Le service militaire est encore obligatoire pour tous les citoyens coréens de sexe masculin. Un passage obligé,au milieu de la vingtaine et d’une durée de deux ans environ. Unepériode déjà compliquée à vivre pour la plupart des conscrits, mais qui devient un véritable cauchemar pour les homosexuels. Le Military Criminal Act prohibe toute relation entre hommes. Cette loi liberticide est pointée du doigt par de nombreuses ONG. La Cour constitutionnelle coréenne a été saisie à plusieurs reprises lors des vingt dernières années pour l’abolir (2002, 2011 et 2016), en vain. Dans la vie civile, l’homosexualité est tolérée, le pays n’en reste pas moins très homophobe.

Une pancarte contre le mariage gay dans une contre-manifestation lors de la gay pride de séoul en 2015 (photo Simon Williams-Im)

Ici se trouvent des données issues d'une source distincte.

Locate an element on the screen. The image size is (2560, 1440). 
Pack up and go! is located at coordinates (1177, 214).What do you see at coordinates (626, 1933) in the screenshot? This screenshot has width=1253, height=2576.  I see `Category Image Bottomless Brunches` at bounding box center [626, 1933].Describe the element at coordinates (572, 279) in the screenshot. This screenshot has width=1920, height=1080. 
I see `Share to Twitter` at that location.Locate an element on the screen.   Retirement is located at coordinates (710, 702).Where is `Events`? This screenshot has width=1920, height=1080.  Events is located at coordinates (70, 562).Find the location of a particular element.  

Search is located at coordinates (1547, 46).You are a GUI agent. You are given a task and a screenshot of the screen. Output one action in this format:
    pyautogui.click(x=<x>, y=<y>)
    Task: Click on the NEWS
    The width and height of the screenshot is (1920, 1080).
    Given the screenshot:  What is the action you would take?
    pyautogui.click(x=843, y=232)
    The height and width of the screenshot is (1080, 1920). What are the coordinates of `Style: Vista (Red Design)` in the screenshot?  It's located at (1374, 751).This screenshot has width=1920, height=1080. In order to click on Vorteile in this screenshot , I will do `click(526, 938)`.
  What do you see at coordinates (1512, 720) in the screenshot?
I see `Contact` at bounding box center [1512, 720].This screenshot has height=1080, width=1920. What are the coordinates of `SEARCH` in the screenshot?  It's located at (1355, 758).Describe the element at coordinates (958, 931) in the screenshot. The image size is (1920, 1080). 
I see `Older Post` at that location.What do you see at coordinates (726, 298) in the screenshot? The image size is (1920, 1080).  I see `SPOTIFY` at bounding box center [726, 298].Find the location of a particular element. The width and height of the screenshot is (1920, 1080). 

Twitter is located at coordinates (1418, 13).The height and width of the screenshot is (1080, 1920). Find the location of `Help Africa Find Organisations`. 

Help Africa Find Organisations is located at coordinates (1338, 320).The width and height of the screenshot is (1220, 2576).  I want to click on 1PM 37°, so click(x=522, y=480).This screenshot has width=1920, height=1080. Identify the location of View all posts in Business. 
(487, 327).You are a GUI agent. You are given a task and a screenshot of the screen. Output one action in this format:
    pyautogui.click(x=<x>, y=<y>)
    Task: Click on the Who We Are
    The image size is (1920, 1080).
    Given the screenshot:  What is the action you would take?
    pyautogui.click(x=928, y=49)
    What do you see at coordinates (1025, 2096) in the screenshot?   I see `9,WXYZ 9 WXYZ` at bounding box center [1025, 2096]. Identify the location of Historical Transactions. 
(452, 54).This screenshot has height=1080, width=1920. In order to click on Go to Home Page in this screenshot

Lorsque l’on pense à la Corée en Europe, les premières images qui viennent à l’esprit sont sans doute les nombreux groupes dont les membres sont sexualisés à outrance. Pourtant, le pays reste très conservateur, en particulier sur les droits de personnes LGBT . Encore aujourd’hui, les personnes âgées voient l’homosexualité comme un problème venu d’Occident. Beaucoup de mots utilisés pour désigner les personnes LGBT en coréens sont de simples transcriptions de l’anglais. Les quelques clubs gays et lesbiens de la capitale sont regroupés dans Itaewon, le quartier étranger, sur une colline surnommée « Homo Hill » par les habitants. En 2013, selon le Pew Research Center, seulement 39 % des Coréens pensaient que l’homosexualité devrait être acceptée par la société.

Les jeunes plus tolérants

Mais les mentalités commencent à bouger au pays du Matin calme. En effet, ces même statistiques alarmantes font apparaître aussi un fossé générationnel conséquent. Si seulement 16 % des plus de 50 ans approuvent l’homosexualité, ce même chiffre grimpe à 71 % pour les 18-29 ans. Les jeunes semble de plus en plus s’émanciper du poids de la tradition.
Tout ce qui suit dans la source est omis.